たとえば、もし今彼女が心筋梗塞かなにかで音もなく倒れていたり、深夜に押し入ってきた不審者に襲われたりでもしていたら、この選択は過ちとなる。そんな可能性を考えないこともなかったが、そんなものはふざけた思いつきであり、あくまで可能性にしか過ぎなかった。代わりに俺は煙草をふかすことを選んだ。
可能性と言ったが、俺と女の間にも過去いくつかの可能性が横たわっていた。社会的に見栄えのするものも、倫理に背くものも、正しいラベルを持たないものも、いくつか存在していた。しかしそのどれも選ばれることはなかった。どれかが選ばれていれば、今夜、電波を介して350kmの距離を隔てていることもなかっただろう。どれも選ばなかったからこそこうしてまだ繋がっていられるのだと楽観的にはなる手段ももちろんある。しかし俺はそれを拒んだ。俺は何事も白黒つけるのを好んだが、彼女との間で決着がついた事象は皆無だった。そして彼女は臆病で、非常識な行動をやめる気配もなかった。

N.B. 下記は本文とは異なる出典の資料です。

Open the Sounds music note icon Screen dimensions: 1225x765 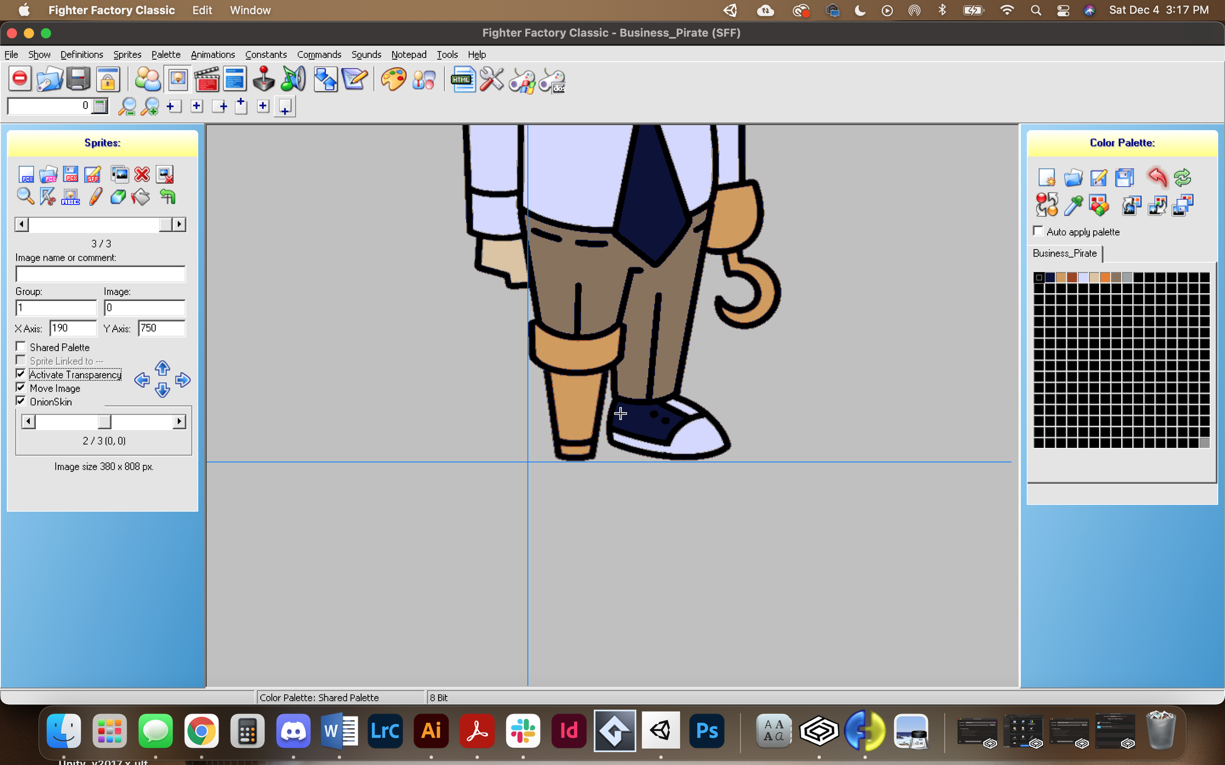click(x=293, y=79)
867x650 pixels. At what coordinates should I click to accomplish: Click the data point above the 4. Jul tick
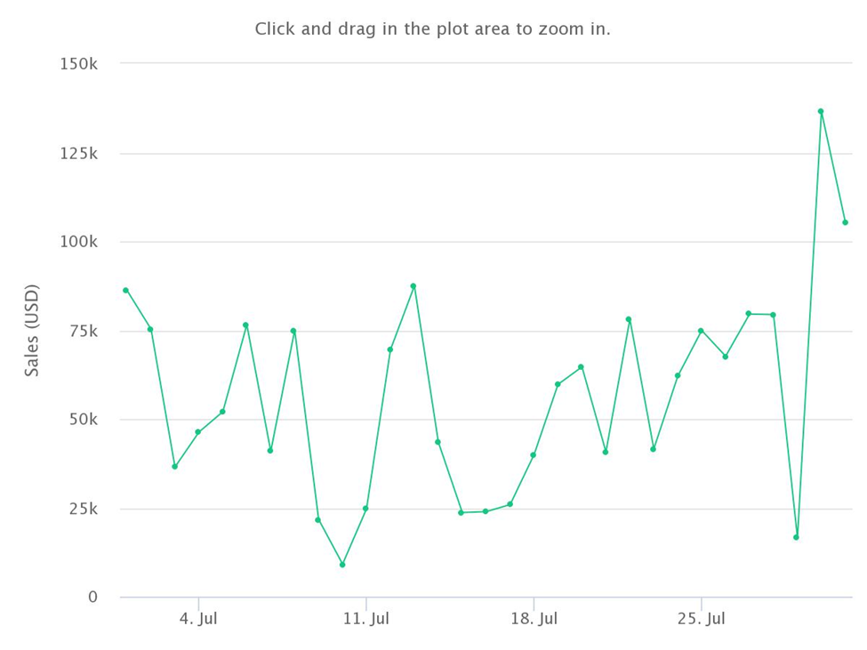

すでに吸い殻が山と積まれた灰皿に煙草を押し付ける。パソコンに向き直り、あまり音がしないよう慎重にマウスのホイールを回す。すっかりスマホからは反応が途絶えていたが、通話が続いていることの証としてディスプレイの数字は一定の速度で刻まれていた。
俺は何を待っているのだろう、とぼんやり考える。それは軽薄な思いつきだった。